One would consider them contemporaries, since Abe, born in 1924, was only a year older than Mishima, but their styles differ so much that one cannot find an article online that relates the two authors together. Confessions of a Mask, with its scenes of masturbation and sadomasochistic fantasies, veers radically from traditional Japanese aesthetics, which always tend to brush over the sexual act and portray it as either a fulfillment of love or utilized for comedic effect. Mishima does neither, choosing instead to display a tortured and twisted character who gradually ceases to attract the reader’s sympathy. However, he also wrote Noh and Kabuki plays, though he mixed the traditional Japanese theater themes with contemporary settings. Before international acclaim for him began, he had gained some early fame in his own country, starting with his first published short story at the age of 12.
Abe, on the other hand, found much of his inspiration in Western works, as evidenced by modern comparisons of his works with those of Franz Kafka and Alberto Moravia. The sexual encounters in The Woman in the Dunes are eerie rather than outright disturbing, but the entire story smacks more of a nightmare than a disturbing account of an actual occurrence. The narration focuses on the main character’s bouts of frustration in the first half of the novel as he struggles to escape captivity in the dunes when his captor is convinced that he is the one not thinking rationally about the situation. It brings to mind Kafka’s The Trial, where a presumably innocent man becomes caught in a corrupt justice system and continually struggles, to no avail, to rectify his circumstances.

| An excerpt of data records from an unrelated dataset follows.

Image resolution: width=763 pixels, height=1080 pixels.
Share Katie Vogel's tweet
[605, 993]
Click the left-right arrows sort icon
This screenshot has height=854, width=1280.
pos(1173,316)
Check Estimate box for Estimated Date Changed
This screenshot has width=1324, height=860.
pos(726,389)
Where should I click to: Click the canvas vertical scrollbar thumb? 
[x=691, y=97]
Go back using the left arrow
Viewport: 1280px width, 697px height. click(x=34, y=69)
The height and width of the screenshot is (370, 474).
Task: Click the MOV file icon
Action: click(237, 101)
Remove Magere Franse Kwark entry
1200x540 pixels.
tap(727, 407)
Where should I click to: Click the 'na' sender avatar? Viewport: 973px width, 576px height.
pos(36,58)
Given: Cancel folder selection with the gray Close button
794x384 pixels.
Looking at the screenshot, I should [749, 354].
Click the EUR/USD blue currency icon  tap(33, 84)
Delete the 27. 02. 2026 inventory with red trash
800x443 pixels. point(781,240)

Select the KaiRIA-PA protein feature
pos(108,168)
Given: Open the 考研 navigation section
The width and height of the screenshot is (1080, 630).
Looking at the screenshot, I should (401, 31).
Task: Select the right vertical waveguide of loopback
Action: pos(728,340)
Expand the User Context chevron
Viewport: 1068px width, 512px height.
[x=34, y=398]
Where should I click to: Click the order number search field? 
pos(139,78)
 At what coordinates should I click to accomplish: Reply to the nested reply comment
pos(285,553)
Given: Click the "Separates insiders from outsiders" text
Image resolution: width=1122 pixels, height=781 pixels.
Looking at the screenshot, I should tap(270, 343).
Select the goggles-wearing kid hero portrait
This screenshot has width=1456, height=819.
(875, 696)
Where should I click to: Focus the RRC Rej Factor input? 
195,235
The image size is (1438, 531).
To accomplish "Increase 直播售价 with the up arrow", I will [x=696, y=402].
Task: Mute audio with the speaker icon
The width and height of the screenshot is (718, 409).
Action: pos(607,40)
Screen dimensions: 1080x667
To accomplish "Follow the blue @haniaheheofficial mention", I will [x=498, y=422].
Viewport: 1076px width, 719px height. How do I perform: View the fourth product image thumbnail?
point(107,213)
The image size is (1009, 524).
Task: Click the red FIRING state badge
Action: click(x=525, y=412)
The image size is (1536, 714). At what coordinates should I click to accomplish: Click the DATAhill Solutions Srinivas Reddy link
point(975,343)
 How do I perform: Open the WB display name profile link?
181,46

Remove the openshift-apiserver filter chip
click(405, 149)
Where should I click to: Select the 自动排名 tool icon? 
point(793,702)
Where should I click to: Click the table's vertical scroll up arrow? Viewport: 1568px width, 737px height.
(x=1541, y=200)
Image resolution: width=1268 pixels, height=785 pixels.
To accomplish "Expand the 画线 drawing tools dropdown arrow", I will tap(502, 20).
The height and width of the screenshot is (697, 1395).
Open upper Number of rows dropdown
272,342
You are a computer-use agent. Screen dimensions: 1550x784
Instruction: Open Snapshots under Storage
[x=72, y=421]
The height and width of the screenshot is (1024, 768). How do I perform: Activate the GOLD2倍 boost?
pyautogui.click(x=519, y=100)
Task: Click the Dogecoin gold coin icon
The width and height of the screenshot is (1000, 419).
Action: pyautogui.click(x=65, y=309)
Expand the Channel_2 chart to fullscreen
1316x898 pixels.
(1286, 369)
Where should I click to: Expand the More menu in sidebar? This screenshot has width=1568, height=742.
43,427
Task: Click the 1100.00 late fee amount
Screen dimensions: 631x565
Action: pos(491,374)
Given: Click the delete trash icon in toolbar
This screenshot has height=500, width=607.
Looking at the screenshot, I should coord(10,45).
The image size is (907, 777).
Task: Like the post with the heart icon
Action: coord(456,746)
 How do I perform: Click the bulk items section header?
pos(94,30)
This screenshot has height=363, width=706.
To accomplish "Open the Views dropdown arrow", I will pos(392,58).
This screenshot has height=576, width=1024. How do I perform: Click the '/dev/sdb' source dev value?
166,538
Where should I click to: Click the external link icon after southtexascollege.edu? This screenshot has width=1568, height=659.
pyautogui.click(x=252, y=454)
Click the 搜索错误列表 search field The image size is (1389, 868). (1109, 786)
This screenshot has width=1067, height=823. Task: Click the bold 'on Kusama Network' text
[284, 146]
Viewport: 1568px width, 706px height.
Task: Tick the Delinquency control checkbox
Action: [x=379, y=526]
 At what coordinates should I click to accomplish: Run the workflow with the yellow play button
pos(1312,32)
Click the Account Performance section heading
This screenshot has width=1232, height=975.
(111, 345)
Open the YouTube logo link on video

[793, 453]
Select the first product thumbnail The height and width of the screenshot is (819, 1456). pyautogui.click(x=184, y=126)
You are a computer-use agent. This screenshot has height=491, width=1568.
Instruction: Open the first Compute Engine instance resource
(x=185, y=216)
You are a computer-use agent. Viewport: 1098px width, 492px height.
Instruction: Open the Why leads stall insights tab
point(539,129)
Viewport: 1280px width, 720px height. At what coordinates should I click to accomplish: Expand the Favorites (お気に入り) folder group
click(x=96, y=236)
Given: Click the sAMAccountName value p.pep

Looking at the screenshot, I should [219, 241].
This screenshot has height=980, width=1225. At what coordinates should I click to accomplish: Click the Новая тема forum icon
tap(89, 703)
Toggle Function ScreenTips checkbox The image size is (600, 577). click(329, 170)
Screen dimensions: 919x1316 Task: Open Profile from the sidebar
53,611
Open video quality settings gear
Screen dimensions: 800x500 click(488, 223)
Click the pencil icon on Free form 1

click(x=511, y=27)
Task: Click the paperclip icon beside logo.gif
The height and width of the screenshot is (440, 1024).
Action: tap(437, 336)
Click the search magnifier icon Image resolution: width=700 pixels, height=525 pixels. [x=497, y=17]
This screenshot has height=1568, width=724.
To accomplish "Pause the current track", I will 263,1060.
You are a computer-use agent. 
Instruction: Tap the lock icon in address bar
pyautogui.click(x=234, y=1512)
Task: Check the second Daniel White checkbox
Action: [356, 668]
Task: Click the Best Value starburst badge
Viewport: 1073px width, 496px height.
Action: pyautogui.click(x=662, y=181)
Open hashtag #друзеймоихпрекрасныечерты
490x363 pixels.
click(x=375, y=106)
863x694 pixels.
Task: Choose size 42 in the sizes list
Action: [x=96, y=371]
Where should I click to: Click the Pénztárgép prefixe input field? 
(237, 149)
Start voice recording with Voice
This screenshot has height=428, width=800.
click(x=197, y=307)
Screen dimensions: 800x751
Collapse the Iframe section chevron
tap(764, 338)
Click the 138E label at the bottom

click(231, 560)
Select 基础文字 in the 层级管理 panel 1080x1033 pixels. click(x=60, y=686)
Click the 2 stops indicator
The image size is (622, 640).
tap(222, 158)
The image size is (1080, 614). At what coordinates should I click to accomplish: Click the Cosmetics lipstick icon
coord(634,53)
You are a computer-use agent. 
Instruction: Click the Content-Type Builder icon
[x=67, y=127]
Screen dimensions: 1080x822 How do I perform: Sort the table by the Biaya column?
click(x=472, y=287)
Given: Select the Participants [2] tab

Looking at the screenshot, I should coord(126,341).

This brings to mind a thought: is it better to achieve international success as an international author and be isolated from the culture and society of your home country or achieve limited international success as a national author and yet still find yourself somewhat isolated from the rest of your society even as you are deeply invested in that society’s culture? Is it only international authors whose works should be valued in the comparative literature or world literature fields or should more domestic authors be given more credit for producing great national works?